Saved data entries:
--- --- ---
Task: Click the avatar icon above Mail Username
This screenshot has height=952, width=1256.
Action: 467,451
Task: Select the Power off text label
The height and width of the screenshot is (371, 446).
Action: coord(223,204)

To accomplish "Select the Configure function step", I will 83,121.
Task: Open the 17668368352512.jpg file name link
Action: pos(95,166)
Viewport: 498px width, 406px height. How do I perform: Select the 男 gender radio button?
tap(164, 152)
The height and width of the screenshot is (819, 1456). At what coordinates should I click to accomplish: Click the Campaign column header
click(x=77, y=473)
--- --- ---
## Problem to work on
Begin with the line containing "This screenshot has height=952, width=1256." and retype it and each line after it through the end of the records, keeping them exact and including nothing more.

## Task result
This screenshot has height=952, width=1256.
Action: 467,451
Task: Select the Power off text label
The height and width of the screenshot is (371, 446).
Action: coord(223,204)

To accomplish "Select the Configure function step", I will 83,121.
Task: Open the 17668368352512.jpg file name link
Action: pos(95,166)
Viewport: 498px width, 406px height. How do I perform: Select the 男 gender radio button?
tap(164, 152)
The height and width of the screenshot is (819, 1456). At what coordinates should I click to accomplish: Click the Campaign column header
click(x=77, y=473)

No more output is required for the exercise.